WHAT IS BEING ASKED
Copy the lines of the records below verbatim, starting at the line that contains "Click the Education attribute cell" and ending at the line that contains "click(599, 682)", both included.

[Collected data entries]

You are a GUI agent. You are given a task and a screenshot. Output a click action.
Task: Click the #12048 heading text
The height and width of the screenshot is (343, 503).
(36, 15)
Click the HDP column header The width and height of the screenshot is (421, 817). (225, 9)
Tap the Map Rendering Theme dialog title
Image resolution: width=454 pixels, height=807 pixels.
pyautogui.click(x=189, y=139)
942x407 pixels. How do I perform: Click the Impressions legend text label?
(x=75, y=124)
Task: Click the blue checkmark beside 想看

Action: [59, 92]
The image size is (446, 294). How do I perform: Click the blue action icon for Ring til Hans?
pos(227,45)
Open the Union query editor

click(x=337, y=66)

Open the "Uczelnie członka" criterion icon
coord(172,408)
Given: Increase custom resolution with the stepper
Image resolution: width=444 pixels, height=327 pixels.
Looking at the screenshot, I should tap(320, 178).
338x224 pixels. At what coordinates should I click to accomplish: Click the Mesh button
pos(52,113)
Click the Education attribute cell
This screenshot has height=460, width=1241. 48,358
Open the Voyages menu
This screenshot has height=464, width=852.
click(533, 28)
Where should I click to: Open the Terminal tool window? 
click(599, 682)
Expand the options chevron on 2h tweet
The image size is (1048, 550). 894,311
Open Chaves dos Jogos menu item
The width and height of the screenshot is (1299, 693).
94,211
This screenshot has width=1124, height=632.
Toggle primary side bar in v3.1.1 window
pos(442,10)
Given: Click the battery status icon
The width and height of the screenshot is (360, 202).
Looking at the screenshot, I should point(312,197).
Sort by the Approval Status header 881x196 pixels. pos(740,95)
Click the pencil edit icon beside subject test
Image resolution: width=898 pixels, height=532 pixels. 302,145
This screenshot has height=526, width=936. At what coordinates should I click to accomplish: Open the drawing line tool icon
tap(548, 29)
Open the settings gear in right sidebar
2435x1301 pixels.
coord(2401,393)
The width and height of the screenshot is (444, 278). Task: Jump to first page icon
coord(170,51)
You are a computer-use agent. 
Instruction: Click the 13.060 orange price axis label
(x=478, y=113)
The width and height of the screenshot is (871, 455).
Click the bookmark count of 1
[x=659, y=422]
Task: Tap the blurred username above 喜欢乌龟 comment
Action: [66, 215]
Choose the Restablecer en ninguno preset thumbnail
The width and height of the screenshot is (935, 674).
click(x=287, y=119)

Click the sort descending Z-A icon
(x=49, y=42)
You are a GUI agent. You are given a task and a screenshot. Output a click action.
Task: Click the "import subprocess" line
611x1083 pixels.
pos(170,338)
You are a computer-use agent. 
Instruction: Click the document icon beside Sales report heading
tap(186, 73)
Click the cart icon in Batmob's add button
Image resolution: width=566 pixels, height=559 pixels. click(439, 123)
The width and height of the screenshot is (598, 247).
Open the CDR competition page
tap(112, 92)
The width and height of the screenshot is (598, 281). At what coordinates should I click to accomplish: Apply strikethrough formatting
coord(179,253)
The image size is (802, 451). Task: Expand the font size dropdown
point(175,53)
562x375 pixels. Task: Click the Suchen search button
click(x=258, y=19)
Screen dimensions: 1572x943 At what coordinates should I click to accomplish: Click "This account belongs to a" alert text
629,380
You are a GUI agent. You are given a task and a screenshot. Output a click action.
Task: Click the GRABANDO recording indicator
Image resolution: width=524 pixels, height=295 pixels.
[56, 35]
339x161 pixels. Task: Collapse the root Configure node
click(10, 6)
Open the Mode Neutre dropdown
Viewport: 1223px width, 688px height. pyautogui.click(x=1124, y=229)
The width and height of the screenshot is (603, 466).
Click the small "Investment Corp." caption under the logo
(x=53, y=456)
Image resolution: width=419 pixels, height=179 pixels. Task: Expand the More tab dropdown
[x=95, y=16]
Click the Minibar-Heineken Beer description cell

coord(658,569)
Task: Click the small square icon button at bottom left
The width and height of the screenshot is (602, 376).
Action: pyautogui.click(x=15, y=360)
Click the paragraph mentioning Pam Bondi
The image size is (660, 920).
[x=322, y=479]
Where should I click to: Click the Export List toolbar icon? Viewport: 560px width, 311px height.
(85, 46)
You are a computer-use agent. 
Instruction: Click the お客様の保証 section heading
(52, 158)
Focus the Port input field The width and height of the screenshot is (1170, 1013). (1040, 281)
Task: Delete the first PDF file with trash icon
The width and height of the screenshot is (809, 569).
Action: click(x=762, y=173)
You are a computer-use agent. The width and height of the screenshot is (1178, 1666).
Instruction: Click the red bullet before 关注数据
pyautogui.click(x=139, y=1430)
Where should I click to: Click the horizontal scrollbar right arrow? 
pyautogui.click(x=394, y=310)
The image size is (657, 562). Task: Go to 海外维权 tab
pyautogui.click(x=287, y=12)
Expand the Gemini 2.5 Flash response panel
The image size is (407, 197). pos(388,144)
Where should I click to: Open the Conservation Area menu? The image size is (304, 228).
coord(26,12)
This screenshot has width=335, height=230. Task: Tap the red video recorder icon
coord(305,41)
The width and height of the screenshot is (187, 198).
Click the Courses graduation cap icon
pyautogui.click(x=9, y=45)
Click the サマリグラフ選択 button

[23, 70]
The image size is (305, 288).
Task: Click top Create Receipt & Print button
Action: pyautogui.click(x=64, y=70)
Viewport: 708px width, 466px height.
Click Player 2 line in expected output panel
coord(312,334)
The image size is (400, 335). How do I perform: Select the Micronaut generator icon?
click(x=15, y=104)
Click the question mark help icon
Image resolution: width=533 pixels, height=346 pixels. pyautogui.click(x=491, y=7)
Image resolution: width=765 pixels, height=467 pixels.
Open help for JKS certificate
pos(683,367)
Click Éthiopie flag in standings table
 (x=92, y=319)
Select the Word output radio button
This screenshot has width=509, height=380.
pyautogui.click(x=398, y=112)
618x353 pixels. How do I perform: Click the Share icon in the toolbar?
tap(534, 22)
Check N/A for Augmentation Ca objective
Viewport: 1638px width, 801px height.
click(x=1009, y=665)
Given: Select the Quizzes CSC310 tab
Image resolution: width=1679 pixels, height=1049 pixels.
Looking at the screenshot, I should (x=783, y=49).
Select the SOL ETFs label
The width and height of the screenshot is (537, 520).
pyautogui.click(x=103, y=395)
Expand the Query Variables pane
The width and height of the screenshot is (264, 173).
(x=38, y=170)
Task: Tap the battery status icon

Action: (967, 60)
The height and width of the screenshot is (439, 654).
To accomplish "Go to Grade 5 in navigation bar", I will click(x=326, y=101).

ANSWER TO THE TASK
Click the Education attribute cell
This screenshot has height=460, width=1241. 48,358
Open the Voyages menu
This screenshot has height=464, width=852.
click(533, 28)
Where should I click to: Open the Terminal tool window? 
click(599, 682)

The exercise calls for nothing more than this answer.